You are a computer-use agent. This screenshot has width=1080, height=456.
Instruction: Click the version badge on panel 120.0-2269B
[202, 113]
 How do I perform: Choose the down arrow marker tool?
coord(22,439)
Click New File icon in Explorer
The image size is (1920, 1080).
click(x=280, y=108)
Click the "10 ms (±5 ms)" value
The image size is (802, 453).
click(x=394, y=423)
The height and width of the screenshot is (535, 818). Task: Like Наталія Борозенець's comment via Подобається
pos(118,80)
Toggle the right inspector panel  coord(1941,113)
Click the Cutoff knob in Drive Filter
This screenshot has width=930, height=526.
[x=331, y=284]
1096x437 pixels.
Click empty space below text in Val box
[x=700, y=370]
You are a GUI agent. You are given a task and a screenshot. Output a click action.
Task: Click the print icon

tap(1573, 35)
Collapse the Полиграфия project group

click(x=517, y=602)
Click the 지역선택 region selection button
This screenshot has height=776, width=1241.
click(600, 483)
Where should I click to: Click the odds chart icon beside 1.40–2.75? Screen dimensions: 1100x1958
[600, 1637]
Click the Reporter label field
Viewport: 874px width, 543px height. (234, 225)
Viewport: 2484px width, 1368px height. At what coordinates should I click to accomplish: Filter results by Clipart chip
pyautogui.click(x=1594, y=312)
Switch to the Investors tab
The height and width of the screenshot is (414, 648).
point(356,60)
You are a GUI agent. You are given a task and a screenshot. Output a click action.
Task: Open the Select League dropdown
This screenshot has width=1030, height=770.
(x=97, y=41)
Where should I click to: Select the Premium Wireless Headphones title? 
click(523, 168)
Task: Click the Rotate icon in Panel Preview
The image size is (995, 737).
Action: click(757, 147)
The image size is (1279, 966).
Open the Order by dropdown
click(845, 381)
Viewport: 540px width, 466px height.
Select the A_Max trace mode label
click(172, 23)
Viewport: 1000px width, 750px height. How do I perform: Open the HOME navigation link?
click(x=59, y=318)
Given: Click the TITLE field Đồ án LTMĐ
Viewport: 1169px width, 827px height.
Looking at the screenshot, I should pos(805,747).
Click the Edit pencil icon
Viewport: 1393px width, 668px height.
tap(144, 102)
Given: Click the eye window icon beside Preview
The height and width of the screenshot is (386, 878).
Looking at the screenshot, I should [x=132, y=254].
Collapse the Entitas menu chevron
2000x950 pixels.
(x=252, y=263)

============

--- Short problem ---
Reproduce word for word the stretch of the listing from the line containing "Viewport: 540px width, 466px height." through the end of the listing.

--- Expected output ---
Viewport: 540px width, 466px height.
Select the A_Max trace mode label
click(172, 23)
Viewport: 1000px width, 750px height. How do I perform: Open the HOME navigation link?
click(x=59, y=318)
Given: Click the TITLE field Đồ án LTMĐ
Viewport: 1169px width, 827px height.
Looking at the screenshot, I should pos(805,747).
Click the Edit pencil icon
Viewport: 1393px width, 668px height.
tap(144, 102)
Given: Click the eye window icon beside Preview
The height and width of the screenshot is (386, 878).
Looking at the screenshot, I should [x=132, y=254].
Collapse the Entitas menu chevron
2000x950 pixels.
(x=252, y=263)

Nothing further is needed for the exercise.